El sacramento de la penitencia no es meramente un deber. Es una experiencia personal con Cristo, quien se hace presente por medio del sacerdote. En este sacramento, sentimos la misericordia del Señor actuando en nosotros, el amor incondicional de Dios que nos acoge tal como somos, con nuestras debilidades y pecados.

Un comienzo lleno de gracia

Cada confesión es una oportunidad de empezar de nuevo y vivir en las virtudes católicas y en oracion.(como el rosario).No importa cuántas veces hayamos caído, Dios permanece siempre dispuesto a darnos su misericordia. La penitencia nos alivia del peso que deja el pecado y nos invita a vivir con optimismo y alegría, confiando en el amor incondicional de Dios Padre.

Preguntas frecuentes sobre la confesión en Mazcuerras – Cantabria

¿Qué es la confesión?

La confesión, también llamada penitencia o reconciliación, es un sacramento fundado por Cristo con el fin de perdonar las faltas cometidas tras el Bautismo. Es un momento de encuentro con Jesús por medio del sacerdote, donde {el penitente confiesa sus pecados y recibe la absolución divina|quien se confiesa entrega sus faltas y recibe el perdón de Dios|el creyente confiesa sus pecados y obtien

El sacerdote obra en representación de Cristo, no para condenar, sino como instrumento de la misericordia divina. Desde sus comienzos, la Iglesia ha sostenido esta costumbre.

Los cuatro pasos:
1) Examen de conciencia: reflexiona sobre tus pecados.
2) Contrición: experimenta un dolor verdadero por tus faltas.
3) Intención de cambiar: comprométete a no reincidir en el pecado.
4) Confesión: cuenta tus pecados al sacerdote y recibe la penitencia y absolución.

La Iglesia establece la obligación de confesarse al menos una vez al año ante un pecado mortal. Sin embargo, se recomienda confesarse regularmente (mensual o cada dos meses) para crecer espiritualmente y mantener una relación cercana con Dios. Es un acto voluntario de amor y no un peso.
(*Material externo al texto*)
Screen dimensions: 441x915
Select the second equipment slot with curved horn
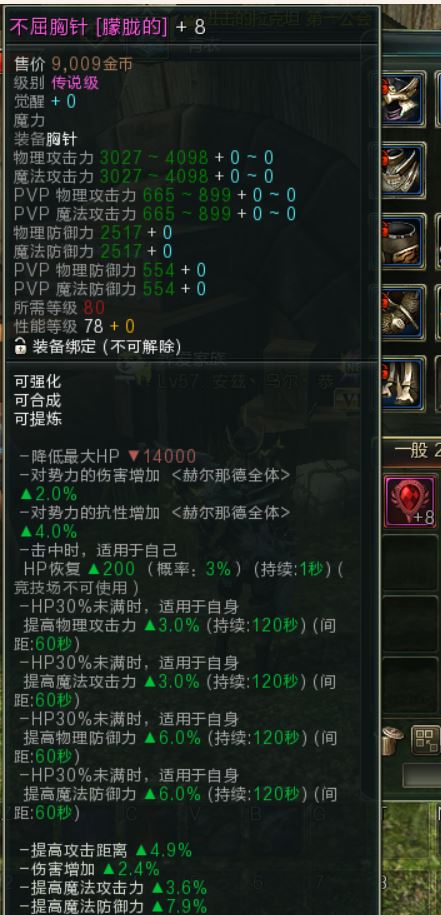[x=403, y=170]
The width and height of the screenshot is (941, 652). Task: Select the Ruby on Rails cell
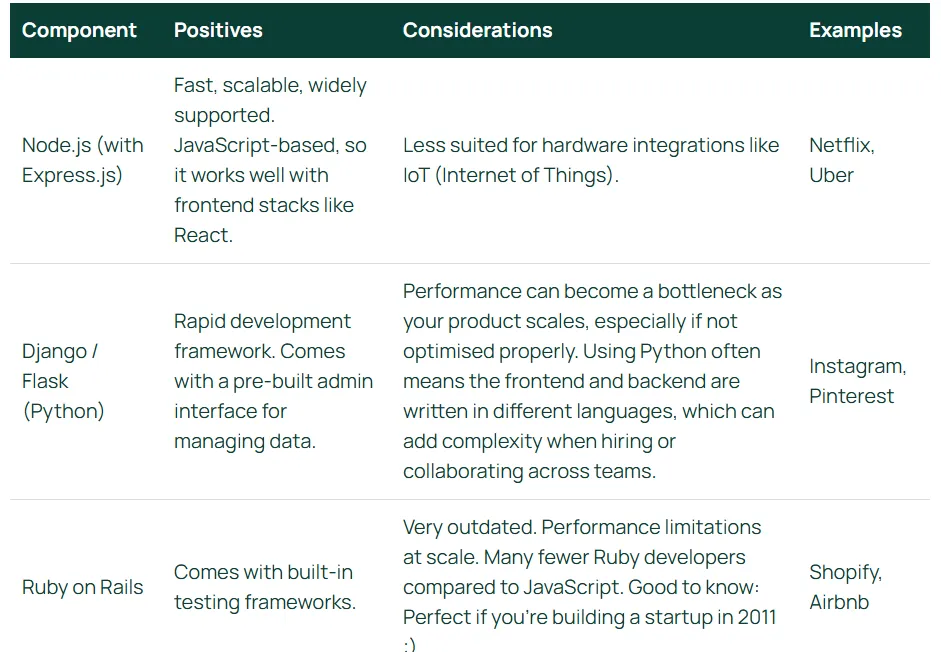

No hace falta rememorar cada detalle. Lo principal es la franqueza y el deseo de enmendarse. Si olvidas algún pecado, puedes mencionarlo en la próxima confesión. El Señor sabe lo que hay en tu corazón y tu sincero deseo de cambiar.

Sí, totalmente. El sigilo sacramental es absoluto. El sacerdote está obligado por la ley divina y eclesiástica a guardar total secreto sobre todo lo que escucha en confesión. Esto es un derecho fundamental del penitente y una garantía de libertad espiritual.